Escherichia coli : métabolisme des sucres

Escherichia coli: description générale

La bactérie Escherichia coli est un bacille à gram négatif de la famille des Enterobacteriaceae. Cette bactérie est naturellement présente dans la flore intestinale d’un grand nombre d’espèces animales dont l’homme. Elle a été isolée en 1885 par le docteur Theodore Escherich. La majorité des souches sont commensales du microbiote intestinal, c’est-à-dire qu’elles colonisent le microbiote intestinal sans nuire à l’hôte. Cependant certaines souches peuvent être responsables d’infections intestinales, urinaires, pulmonaires ou du système nerveux. Ces souches sont ainsi classées en deux catégories selon qu’elles soient capables de provoquer des pathologies intra-intestinales (InPEC) ou extra intestinales (ExPEC).
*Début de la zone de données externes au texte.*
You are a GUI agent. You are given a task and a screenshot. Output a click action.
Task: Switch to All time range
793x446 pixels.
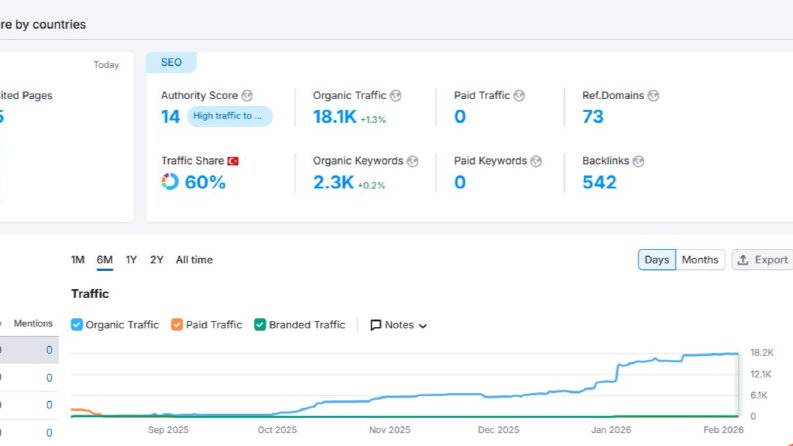click(x=194, y=260)
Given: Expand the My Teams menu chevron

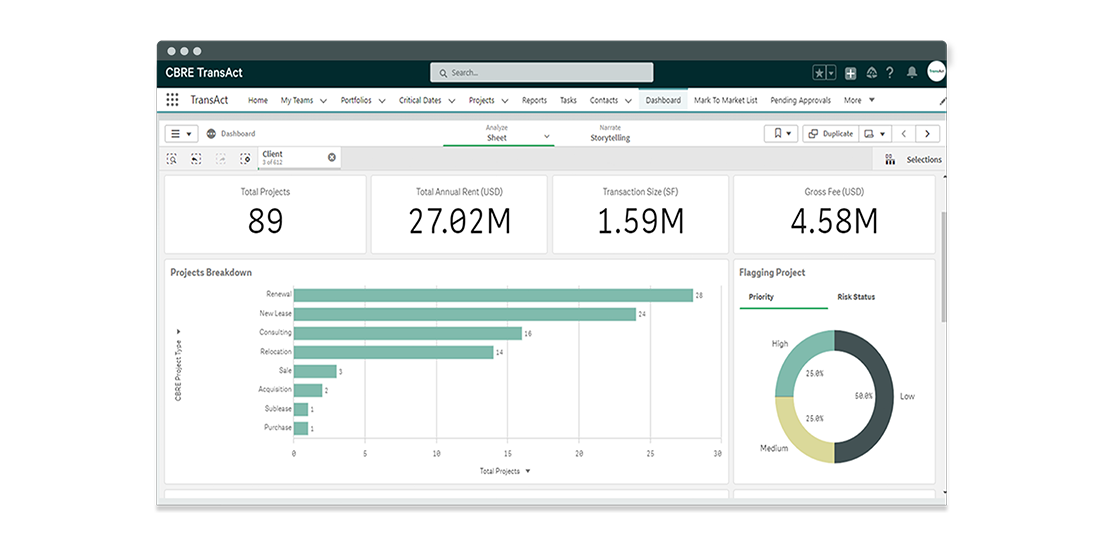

La classification des souches pathogène est basée sur la présence de trois antigènes de surface : O (antigène somatique), K (antigène capsulaire) et H (antigène flagellaire) (Evans and Evans, 1983). Dans la majorité des cas les souches pathogènes sont désignées sous leur stéréotype O:H (ex : O104 :H4). E. coli est aujourd’hui un des organismes les mieux caractérisés car elle présente les avantages d’avoir une croissance rapide et les souches modèles de laboratoire ne sont pas pathogènes. De plus son génome a été entièrement séquencé (Blattner et al., 1997). L’évolution des techniques de séquençage a permis de réaliser une analyse phylogénétique basée sur différentes souches d’Escherichia coli isolées chez l’Homme. Cette analyse a mis en évidence quatre groupes phylogénétiques distincts (A, B1, B2 et D1) ainsi que deux sous-groupes (E et D2) (Chaudhuri and Henderson, 2012).
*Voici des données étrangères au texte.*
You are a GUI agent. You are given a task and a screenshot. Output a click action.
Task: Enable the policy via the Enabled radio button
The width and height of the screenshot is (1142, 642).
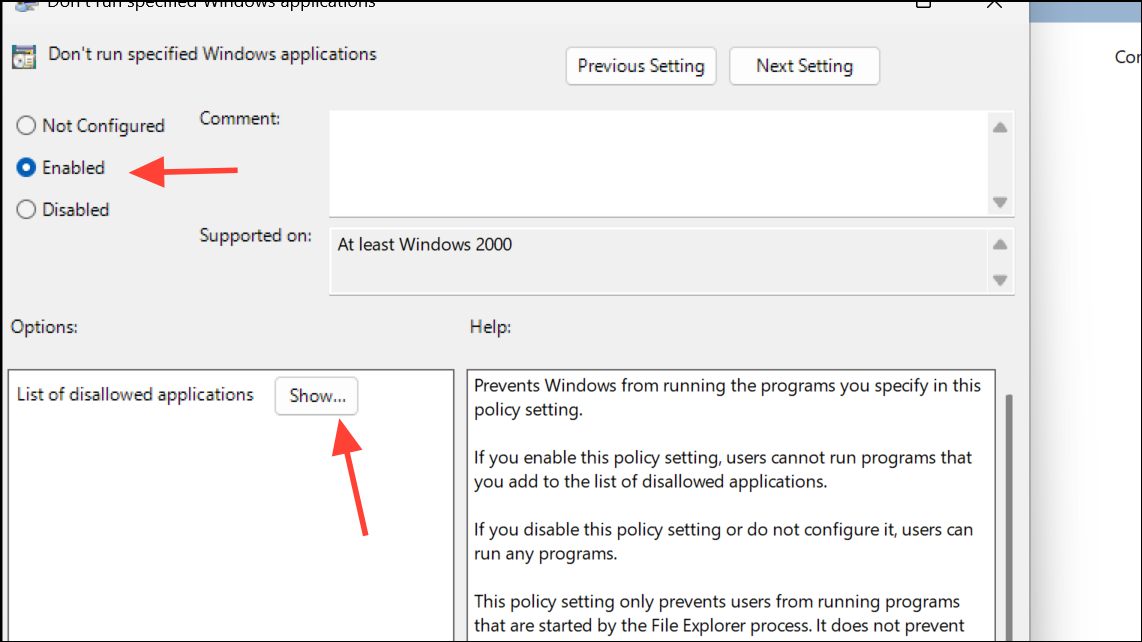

Escherichia coli est une bactérie anaérobie facultative. Elle est retrouvée dans l’intestin des mammifères, plus particulièrement dans la couche de mucus qui tapisse les cellules épithéliales du colon (Møller et al., 2003). Son métabolisme est adapté à la consommation de sucres issus de la dégradation du mucus (mannose, galactose, fucose, ribose, L-arabinose, galacturonate, gluconate, N-acetylglucosamine…) (Chang et al., 2004) mais aussi de sucres plus rarement présents dans le colon tel que le glucose, le xylose et l’acétate.

E. coli est très utilisée en châssis de production industrielle, notamment dans le domaine pharmaceutique où environ 30% des protéines recombinantes commercialisées sont produites chez E. coli (Huang et al., 2012). C’est aussi un des organismes les plus utilisés en ingénierie métabolique et en biologie de synthèse (Pontrelli et al., 2018). Cette bactérie reste un modèle d’étude en laboratoire, notamment la souche K12, souche historique de laboratoire dont le métabolisme a été intensivement étudié. Les apports nutritionnels nécessaires à la croissance de la souche K12 et de ses dérivées sont une source d’azote, de phosphore, de souffre, de carbone et des éléments minéraux (Na, Fe, Mg, K, Ca). Elle est hétérotrophe pour le carbone, c’est-à-dire qu’elle a besoin d’une source de carbone organique pour sa croissance. Son métabolisme lui permet d’utiliser un grand nombre de substrats différents comme apport de carbone (oses, acides aminés, acides faibles…) (Yoon et al., 2012).

Métabolisme Carboné Central d’Escherichia coli

Le métabolisme carboné central est l’ensemble des réactions biochimiques, intracellulaires permettant la dégradation des sources de carbone (catabolisme) et la synthèse des constituants de la cellule (anabolisme). Il permet de fournir l’apport énergétique majoritaire de la cellule ainsi que les précurseurs biosynthétiques indispensables (notamment à la synthèse d’acides nucléiques, d’acides aminés, de lipides…). Cette partie sera centrée sur la description du métabolisme des substrats impliqués dans la croissance sur mélange glucose/xylose.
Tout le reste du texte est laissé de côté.